Text provided »

--- START ---

The I. W. W. And Political Parties
(1905 - )
The Industrial Workers of the World (IWW), members of which are commonly termed "Wobblies", is an international labor union that was founded in 1905 in Chicago, Illinois, in the United States. The union combines general unionism with industrial unionism, as it is a general union, subdivided between the various industries which employ its members. The philosophy and tactics of the IWW are described as "revolutionary industrial unionism", with ties to both socialist, syndicalist and anarchist labor movements. (From : Wikipedia.org.)
The I. W. W. And Political Parties
We are in receipt of many inquiries relative to the position of the I. W. W. and political action. One fellow worker wants to know, "How is this revolutionary body going to express itself politically?" and "if it is going to hop through the industrial world on one leg?"
A little investigation will prove to any worker that while the workers are divided on the industrial field, it is not possible to unite them on any other field to advance a working class program.
Further investigation will prove that with the working class divided on the industrial field, unity anywhere else—if it could be brought about—would be without results. The workers would be without power to enforce any demands. The proposition, then, is to lay stress in our agitation upon the essential point: that is, upon the places of production, where the working class must unite in sufficient numbers before it will have the power to make itself felt anywhere else.
Will it not follow that: united in sufficient numbers in the workshops and guided by the knowledge of their class interests, such unity will be manifested in every field wherein they can assist in advancing the interest of the working class? Why, then, should not all stress be laid upon the organizations of the workers on the industrial field?
The illustration used by our fellow worker in which he likens the economic organization to a one-legged concern because it does not mention political action, is not a comparison that in any way fits the case. As well might the prohibitionist, the anti-clerical, the K. K. K., or the Knights of Columbus, or any other advocate of the many schools that claim the worker can better his condition by their particular policy, say that because the declaration of principles of the economic organization makes no mention of these subjects the I. W. W. is short a leg on each count.

--- END ---

Excerpted data »
--- START ---

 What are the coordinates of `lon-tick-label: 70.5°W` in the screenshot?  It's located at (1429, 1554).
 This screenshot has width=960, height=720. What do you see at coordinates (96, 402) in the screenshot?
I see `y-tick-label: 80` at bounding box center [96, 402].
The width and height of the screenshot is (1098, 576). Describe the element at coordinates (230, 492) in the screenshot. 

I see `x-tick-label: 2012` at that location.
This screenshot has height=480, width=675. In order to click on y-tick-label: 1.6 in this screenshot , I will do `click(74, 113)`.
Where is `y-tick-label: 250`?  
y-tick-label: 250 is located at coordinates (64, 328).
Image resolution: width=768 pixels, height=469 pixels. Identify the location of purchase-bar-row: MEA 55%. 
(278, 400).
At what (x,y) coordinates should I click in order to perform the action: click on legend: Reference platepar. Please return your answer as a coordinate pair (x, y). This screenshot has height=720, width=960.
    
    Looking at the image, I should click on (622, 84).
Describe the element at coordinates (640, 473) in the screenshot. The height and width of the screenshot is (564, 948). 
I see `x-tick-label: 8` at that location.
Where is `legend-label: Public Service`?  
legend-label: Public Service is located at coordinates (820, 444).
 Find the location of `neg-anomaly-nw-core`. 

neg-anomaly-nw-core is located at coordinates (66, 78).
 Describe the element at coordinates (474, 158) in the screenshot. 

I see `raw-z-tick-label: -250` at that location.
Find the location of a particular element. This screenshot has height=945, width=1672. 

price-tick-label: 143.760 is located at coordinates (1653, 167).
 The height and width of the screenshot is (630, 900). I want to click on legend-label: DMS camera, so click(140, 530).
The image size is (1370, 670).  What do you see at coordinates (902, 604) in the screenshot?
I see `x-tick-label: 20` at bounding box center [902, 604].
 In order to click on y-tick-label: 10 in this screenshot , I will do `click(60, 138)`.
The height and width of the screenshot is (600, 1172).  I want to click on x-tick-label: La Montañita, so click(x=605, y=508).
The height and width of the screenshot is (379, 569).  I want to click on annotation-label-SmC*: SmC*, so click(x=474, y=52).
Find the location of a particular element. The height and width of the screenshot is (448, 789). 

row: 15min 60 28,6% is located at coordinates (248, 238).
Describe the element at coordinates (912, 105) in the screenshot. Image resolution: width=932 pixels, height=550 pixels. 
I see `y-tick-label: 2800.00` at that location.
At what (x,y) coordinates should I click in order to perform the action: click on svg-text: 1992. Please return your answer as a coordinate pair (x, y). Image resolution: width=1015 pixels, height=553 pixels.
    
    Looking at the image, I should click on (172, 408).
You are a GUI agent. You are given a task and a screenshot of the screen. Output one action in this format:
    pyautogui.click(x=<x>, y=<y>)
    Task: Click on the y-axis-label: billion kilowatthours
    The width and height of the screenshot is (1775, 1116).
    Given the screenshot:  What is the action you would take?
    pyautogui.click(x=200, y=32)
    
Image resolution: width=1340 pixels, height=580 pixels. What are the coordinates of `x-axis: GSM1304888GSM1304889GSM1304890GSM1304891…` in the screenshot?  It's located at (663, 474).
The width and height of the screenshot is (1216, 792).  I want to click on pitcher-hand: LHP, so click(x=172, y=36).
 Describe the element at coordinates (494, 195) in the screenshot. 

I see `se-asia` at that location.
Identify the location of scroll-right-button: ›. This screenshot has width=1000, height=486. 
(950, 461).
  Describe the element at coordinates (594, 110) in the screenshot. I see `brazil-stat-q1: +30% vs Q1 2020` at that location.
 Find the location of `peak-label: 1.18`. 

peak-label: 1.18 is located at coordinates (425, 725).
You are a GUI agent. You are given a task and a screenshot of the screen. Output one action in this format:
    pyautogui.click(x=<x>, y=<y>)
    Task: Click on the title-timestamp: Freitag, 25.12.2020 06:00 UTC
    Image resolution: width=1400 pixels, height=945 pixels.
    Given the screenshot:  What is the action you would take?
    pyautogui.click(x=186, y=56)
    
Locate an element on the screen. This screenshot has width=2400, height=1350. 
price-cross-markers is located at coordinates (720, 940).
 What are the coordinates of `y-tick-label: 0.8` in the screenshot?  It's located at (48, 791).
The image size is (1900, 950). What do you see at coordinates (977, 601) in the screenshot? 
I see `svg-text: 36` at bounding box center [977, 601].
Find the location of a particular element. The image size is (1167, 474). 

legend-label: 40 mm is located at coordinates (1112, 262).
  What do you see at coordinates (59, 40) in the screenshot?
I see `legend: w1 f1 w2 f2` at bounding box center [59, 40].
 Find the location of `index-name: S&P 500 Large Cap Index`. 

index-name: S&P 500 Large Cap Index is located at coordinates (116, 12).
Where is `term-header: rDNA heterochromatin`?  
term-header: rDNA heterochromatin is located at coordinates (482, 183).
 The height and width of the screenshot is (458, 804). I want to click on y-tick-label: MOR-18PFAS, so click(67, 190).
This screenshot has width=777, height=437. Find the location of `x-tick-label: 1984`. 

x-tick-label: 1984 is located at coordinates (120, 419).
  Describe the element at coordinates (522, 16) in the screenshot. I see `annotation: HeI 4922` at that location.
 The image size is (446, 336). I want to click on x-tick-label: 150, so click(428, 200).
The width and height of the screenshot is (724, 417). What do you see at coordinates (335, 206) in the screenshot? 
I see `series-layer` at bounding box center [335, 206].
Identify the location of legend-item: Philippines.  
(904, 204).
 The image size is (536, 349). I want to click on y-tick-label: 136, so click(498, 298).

--- END ---

Task instructions »
Carry on the piece about the I. W. W. and political parties from its last sentence, in the same voice.

Response to this exercise »
The Preamble of the I. W. W. deals with the essential point upon which we know the workers will have to agree before they can accomplish anything for themselves. Regardless of what a wage worker may think on any other question, if he agrees upon the essential thing, we want him in the I. W. W. helping to build up the organized army of production.
The two legs of the economic organization are KNOWLEDGE and ORGANIZATION.
The only value that political activity has to the working class is from the standpoint of agitation and education. Its educational merit consists solely in proving to the workers its utter inefficacy to curb the power of the ruling class and therefore forcing the workers to rely on the organization of their class in the industries of the world.
It is impossible for any one to be a part of the capitalist state and to use the machinery of the state in the interest of the workers. All they can do is to make the attempt, and be impeached—as they will be—and furnish object lessons to the workers, of the class character of the state.
Examples wherein the workers have had to use their economic power to have the labor laws enacted are plentiful. The Buffalo Switchmen’s strike of 1892 was for the enforcement of the ten-hour law. Time after time the Western Federation of Miners and the I. W. W. have gone on strike to make the employers recognize the mine safety laws, and in 1904 the W. F. of M. struck for the enforcement of the eight-hour day law that had been passed by the Colorado legislature and endorsed by a referendum of Colorado voters. Last year (1923) the I. W. W. had to strike in Bingham Canyon, Utah, to get the Utah laws observed. Economic action is the only way the La Folette seamen’s bill can be even approximately observed, and at present in Mexico, our fellow workers are resorting to the strike off the job to make employers comply with 8-hour day and other labor provisions of the National Constitution. Laws that labor shall have this or that are passed to hoodwink Labor; they stay harmlessly on the books because the master knows he can beat any worker in the courts, and doesn’t care what the law is.
Knowing this, the I. W. W. proposes to devote all of its energy to building up the organization of the workers in the industries of the country and the world; to drilling and educating and disciplining the members so that they will have the necessary power and the knowledge and the organization to use that power to overthrow capitalism.
We know that here you will say: What about the injunction, the militia and the bull pens? In answer, ask yourself what will stop the use of the same weapons against you on the political field if by the political activity of the workers you were able to menace the profits of the capitalist?
If you think it cannot be done, turn to Colorado, where in 1904 two judges of the Supreme Court of that state, Campbell and Gabbert, by the injunction process, assumed original jurisdiction over the state election, and decided the majority of the state legislature, the governorship and the election of the United States Senator.
Turn to the Coeur d’Alenes where the military forces of the United States put out of office all officials who would not do the bidding of the mining companies of that region.
Turn to Colorado, where a mob did the same thing in the interest of the capitalist class.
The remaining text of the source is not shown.